No. 17 Maryland 87, No. 1 Duke 72

By Jim O'Connell
The Associated Press

COLLEGE PARK, Md. - Cole Field House and the Comcast Center are across campus from each other. Maryland found a bridge between its old and new buildings: beating No. 1 Duke.

The 17th-ranked Terrapins beat the last undefeated team in the country, downing the top-ranked Blue Devils 87-72 Saturday.

It was the second straight year Maryland prevailed at home when Duke was No. 1, and it came in the new arena that sounded a lot like the old one when the final buzzer sounded and the students rushed the floor.

"This crowd was as good as any crowd we've had since we've been here at Maryland," said Gary Williams, who has been coaching at his alma mater since 1989.

Cole, which opened in 1955 and had a capacity of 14,500, was the place where Maryland beat six No. 1 teams. The 17,950-seat Comcast Center, which opened in November, got its first taste of the Terrapins beating a top-ranked team.

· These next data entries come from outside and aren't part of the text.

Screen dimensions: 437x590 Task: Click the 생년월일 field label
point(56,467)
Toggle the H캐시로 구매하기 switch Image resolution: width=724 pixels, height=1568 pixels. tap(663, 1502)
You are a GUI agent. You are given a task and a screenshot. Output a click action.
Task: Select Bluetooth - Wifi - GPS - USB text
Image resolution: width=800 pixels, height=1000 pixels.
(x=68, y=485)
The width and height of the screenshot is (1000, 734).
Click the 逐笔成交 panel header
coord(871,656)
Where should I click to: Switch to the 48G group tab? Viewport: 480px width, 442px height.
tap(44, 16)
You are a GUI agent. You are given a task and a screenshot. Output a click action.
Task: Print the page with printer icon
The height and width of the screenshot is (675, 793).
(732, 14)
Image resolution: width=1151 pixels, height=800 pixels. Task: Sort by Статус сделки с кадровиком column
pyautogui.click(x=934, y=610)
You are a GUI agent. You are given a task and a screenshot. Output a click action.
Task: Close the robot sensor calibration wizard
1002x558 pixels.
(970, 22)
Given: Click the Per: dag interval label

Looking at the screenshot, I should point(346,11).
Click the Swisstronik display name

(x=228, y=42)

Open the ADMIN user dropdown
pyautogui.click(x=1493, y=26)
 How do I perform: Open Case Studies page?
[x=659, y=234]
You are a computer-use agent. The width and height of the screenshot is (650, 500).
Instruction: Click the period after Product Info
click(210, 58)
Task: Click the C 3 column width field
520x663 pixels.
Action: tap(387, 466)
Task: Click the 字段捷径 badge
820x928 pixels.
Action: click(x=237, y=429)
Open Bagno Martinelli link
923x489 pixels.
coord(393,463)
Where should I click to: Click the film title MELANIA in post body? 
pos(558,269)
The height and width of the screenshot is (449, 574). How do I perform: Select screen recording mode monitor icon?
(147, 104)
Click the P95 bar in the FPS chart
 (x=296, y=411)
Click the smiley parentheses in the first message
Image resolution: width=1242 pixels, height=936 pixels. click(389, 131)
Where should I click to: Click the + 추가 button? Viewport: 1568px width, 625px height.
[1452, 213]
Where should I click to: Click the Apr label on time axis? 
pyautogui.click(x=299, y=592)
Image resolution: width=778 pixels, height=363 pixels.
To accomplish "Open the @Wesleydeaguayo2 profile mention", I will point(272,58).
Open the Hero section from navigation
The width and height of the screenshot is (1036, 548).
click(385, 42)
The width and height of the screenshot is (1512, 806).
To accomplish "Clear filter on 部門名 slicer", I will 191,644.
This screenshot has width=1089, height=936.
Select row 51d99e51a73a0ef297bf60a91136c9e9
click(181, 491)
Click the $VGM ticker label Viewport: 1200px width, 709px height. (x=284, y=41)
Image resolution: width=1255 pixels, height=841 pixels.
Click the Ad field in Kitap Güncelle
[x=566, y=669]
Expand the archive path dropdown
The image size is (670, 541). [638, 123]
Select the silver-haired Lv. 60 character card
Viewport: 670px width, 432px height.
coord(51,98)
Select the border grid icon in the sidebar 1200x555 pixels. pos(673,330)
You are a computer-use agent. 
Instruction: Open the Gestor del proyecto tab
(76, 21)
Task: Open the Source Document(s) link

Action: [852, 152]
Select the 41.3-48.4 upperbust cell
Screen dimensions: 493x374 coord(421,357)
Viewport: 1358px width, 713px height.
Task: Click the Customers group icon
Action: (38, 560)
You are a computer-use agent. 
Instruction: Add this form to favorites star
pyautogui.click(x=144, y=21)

Last year's 87-73 victory snapped Maryland's four-game home losing streak to Duke.

Drew Nicholas had 24 points for the Terrapins (10-4, 3-1 Atlantic Coast Conference) and Ryan Randle had 15 points and a career-high 17 rebounds as Maryland finished with a 43-32 advantage on the boards.

"I took it personally. Today we came out and said don't worry about points, just get every rebound," Randle said. "Beating a Top 20 team is what we wanted and needed. Beating Duke is a big confidence builder."

The defending national champions also stood out at the free throw line, finishing 29-for-31. Duke (12-1, 3-1) was 9-for-20, including 5-for-13 in the second half.

"Everybody stepped up," Williams said of the free throws. "We all know Duke can score in a hurry but once we got the lead we made our free throws."

Maryland was 0-4 against ranked teams this season, a far cry from last season's 9-2 mark against teams in the Top 25, including the win over No. 1 Duke.

The Blue Devils had won 14 of the last 17 games played at Maryland, but those were all in Cole Field House.

"Maryland played like a veteran team and we played like a young team," Duke coach Mike Krzyzewski said. "They just played better than we did. They deserved to win. They played harder and better."

Maryland scored the first six points of the second half to tie the game at 43 and then turned up the defense.

Dahntay Jones, who had a career-high 26 points for Duke, hit a 3-pointer with 14:21 to play that tied it for the last time at 53.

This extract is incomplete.